Description of the task: The output should be all entries, each matching the original exactly.

═════ Records to use

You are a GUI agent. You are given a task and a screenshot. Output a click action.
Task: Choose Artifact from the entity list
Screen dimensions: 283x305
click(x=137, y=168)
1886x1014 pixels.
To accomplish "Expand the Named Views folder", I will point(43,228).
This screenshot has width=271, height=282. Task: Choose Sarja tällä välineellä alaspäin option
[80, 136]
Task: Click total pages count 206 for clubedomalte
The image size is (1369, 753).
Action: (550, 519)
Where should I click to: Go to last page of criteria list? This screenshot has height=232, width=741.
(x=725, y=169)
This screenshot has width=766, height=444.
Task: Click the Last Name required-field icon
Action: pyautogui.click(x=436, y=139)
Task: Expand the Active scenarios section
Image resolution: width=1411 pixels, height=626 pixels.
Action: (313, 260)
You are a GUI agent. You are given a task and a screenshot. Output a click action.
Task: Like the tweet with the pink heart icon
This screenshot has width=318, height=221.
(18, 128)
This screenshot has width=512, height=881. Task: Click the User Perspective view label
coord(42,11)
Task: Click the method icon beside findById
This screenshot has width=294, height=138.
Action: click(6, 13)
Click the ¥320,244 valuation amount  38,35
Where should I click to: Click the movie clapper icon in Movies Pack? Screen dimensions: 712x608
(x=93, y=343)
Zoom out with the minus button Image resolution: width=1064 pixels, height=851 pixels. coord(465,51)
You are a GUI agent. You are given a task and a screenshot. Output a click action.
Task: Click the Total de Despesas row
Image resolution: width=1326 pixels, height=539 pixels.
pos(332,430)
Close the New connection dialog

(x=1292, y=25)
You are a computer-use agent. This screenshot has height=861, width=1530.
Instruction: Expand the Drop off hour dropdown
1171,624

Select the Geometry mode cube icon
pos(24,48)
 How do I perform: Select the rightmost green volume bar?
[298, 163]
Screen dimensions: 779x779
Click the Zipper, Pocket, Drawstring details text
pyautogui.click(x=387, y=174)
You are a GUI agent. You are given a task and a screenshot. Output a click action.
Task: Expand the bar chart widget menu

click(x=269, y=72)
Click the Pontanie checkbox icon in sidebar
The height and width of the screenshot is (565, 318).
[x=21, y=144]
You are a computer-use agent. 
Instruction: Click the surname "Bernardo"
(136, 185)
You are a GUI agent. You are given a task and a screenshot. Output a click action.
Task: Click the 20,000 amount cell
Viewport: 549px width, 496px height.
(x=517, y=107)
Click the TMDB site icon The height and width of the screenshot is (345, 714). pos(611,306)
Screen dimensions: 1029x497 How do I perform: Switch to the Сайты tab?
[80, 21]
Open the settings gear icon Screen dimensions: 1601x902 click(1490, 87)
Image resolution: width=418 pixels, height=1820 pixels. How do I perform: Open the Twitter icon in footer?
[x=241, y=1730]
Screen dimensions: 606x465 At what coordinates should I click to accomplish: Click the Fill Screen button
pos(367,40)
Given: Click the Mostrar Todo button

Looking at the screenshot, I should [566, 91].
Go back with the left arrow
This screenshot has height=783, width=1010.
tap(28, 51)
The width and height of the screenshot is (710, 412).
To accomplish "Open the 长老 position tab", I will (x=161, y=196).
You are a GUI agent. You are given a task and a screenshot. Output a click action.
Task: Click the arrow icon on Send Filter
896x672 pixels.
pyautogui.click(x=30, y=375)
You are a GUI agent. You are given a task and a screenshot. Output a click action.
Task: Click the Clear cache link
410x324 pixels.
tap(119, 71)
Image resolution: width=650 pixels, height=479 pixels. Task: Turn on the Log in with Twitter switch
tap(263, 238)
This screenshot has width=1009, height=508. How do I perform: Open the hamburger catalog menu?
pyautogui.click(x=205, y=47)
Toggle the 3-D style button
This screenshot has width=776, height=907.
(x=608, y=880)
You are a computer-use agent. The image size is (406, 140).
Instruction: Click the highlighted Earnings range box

══════════

Task result:
You are a GUI agent. You are given a task and a screenshot. Output a click action.
Task: Choose Artifact from the entity list
Screen dimensions: 283x305
click(x=137, y=168)
1886x1014 pixels.
To accomplish "Expand the Named Views folder", I will point(43,228).
This screenshot has width=271, height=282. Task: Choose Sarja tällä välineellä alaspäin option
[80, 136]
Task: Click total pages count 206 for clubedomalte
The image size is (1369, 753).
Action: (550, 519)
Where should I click to: Go to last page of criteria list? This screenshot has height=232, width=741.
(x=725, y=169)
This screenshot has width=766, height=444.
Task: Click the Last Name required-field icon
Action: pyautogui.click(x=436, y=139)
Task: Expand the Active scenarios section
Image resolution: width=1411 pixels, height=626 pixels.
Action: (313, 260)
You are a GUI agent. You are given a task and a screenshot. Output a click action.
Task: Like the tweet with the pink heart icon
This screenshot has width=318, height=221.
(18, 128)
This screenshot has width=512, height=881. Task: Click the User Perspective view label
coord(42,11)
Task: Click the method icon beside findById
This screenshot has width=294, height=138.
Action: click(6, 13)
Click the ¥320,244 valuation amount  38,35
Where should I click to: Click the movie clapper icon in Movies Pack? Screen dimensions: 712x608
(x=93, y=343)
Zoom out with the minus button Image resolution: width=1064 pixels, height=851 pixels. coord(465,51)
You are a GUI agent. You are given a task and a screenshot. Output a click action.
Task: Click the Total de Despesas row
Image resolution: width=1326 pixels, height=539 pixels.
pos(332,430)
Close the New connection dialog

(x=1292, y=25)
You are a computer-use agent. This screenshot has height=861, width=1530.
Instruction: Expand the Drop off hour dropdown
1171,624

Select the Geometry mode cube icon
pos(24,48)
 How do I perform: Select the rightmost green volume bar?
[298, 163]
Screen dimensions: 779x779
Click the Zipper, Pocket, Drawstring details text
pyautogui.click(x=387, y=174)
You are a GUI agent. You are given a task and a screenshot. Output a click action.
Task: Expand the bar chart widget menu

click(x=269, y=72)
Click the Pontanie checkbox icon in sidebar
The height and width of the screenshot is (565, 318).
[x=21, y=144]
You are a computer-use agent. 
Instruction: Click the surname "Bernardo"
(136, 185)
You are a GUI agent. You are given a task and a screenshot. Output a click action.
Task: Click the 20,000 amount cell
Viewport: 549px width, 496px height.
(x=517, y=107)
Click the TMDB site icon The height and width of the screenshot is (345, 714). pos(611,306)
Screen dimensions: 1029x497 How do I perform: Switch to the Сайты tab?
[80, 21]
Open the settings gear icon Screen dimensions: 1601x902 click(1490, 87)
Image resolution: width=418 pixels, height=1820 pixels. How do I perform: Open the Twitter icon in footer?
[x=241, y=1730]
Screen dimensions: 606x465 At what coordinates should I click to accomplish: Click the Fill Screen button
pos(367,40)
Given: Click the Mostrar Todo button

Looking at the screenshot, I should [566, 91].
Go back with the left arrow
This screenshot has height=783, width=1010.
tap(28, 51)
The width and height of the screenshot is (710, 412).
To accomplish "Open the 长老 position tab", I will (x=161, y=196).
You are a GUI agent. You are given a task and a screenshot. Output a click action.
Task: Click the arrow icon on Send Filter
896x672 pixels.
pyautogui.click(x=30, y=375)
You are a GUI agent. You are given a task and a screenshot. Output a click action.
Task: Click the Clear cache link
410x324 pixels.
tap(119, 71)
Image resolution: width=650 pixels, height=479 pixels. Task: Turn on the Log in with Twitter switch
tap(263, 238)
This screenshot has width=1009, height=508. How do I perform: Open the hamburger catalog menu?
pyautogui.click(x=205, y=47)
Toggle the 3-D style button
This screenshot has width=776, height=907.
(x=608, y=880)
You are a computer-use agent. The image size is (406, 140).
Instruction: Click the highlighted Earnings range box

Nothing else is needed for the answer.